Tam krwią żywią się szatany, byś ty nie został pojmany.
Zbyt szybko.

Opublikowano

mroczna opowieść, tak bym to nazwała.

'metal masakra' - ani to do metalu nie podobne, ani do masakry, więc nie wiem jak mam to przyjąć.

jeszcze mały wykład.
zauważyłam że najczęściej czytane są kilkuwyrazowe prozopodobne utwory które bądź co bądź czyta się nie najgorzej. utwory które po pierwszym przeczytaniu się interpretuje tak, że czyta się je po raz drugi. a ja się pytam..gdzie są utwory ma miarę staropolskich poetów, których dzieła interpretowano razy sto. i tutaj nasuwa się pytanie - 'czy ludzie myślą w tych czasach intensywniej czy może mniej intensywniej'. odpowiedź brzmi: ludzie w tych czasach nie myślą, nie interpretują, nie chce im się posiedzieć nad utworem, książką i zastanowić się nad przekazem. mają od tego 'google', mają czyste odpowiedzi - niestety coś za coś, osobowość umiera.
dobrze że nie będzie mnie za 200 lat tutaj, bo pewnie słowo 'proza' stanie się archaizmem, a Adam Mickiewicz reżyserem Avatara.

dziękuję za uwagę.

Opublikowano

Zaloguj się, aby zobaczyć zawartość.


no to tutaj mamy bardzowielowyrazowy prozopodobny kawałek na dodatek z kilkoma rymami (w układzie dowolnym) plus kilka archaizmów, z pewnością nie na miarę staropolskich poetów i z pewnością nie grozi mu stukrotne interpretowanie, obawiam się, że nie dojdzie do żadnej interpretacji, bo i nie wiele jest do interpretowania (a to wiele zazwyczaj ułatwia)
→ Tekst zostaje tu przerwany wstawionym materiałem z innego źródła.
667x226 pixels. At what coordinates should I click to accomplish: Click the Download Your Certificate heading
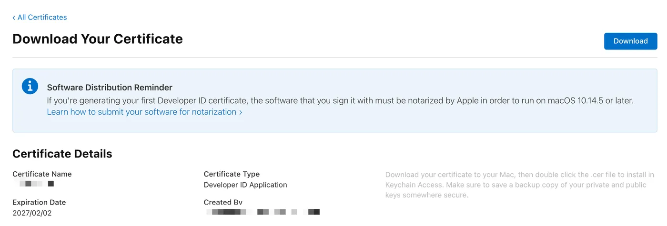click(x=98, y=39)
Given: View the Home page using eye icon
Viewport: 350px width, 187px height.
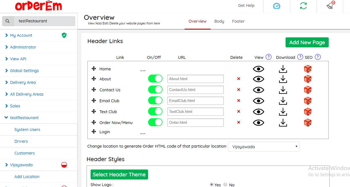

(tak przy okazji, Mickiewicz jest tak staropolski, jak ja młodopolski)
dziękuję za uwagę
Opublikowano

Zaloguj się, aby zobaczyć zawartość.



no właśnie, gdzie?

:D

Pani Aneto, to utwór przeładowany czymś, co pani zdaje się "mrokiem", a wygląda na rysowane przez gotyckie panienki, obrazki.
forma niestabilna, niekonsekwentna, rym i rytm łazi sobie dzie chce i kwiczy
opowieść nużąca i w obrazie zabawna przez swój nadmierny pociąg do "jeszczewięcej" upiorów i tragedii. W moim odczuciu wiersz wyszedł okropnie, ale proszę próbować ;)
a tak w ogóle, to co by tu pani życzyła sobie w inetrpretacji, przecież oprócz tej wyłożonej opowiastki, wiersz nie bardzo ma się czym pochwalić raczej?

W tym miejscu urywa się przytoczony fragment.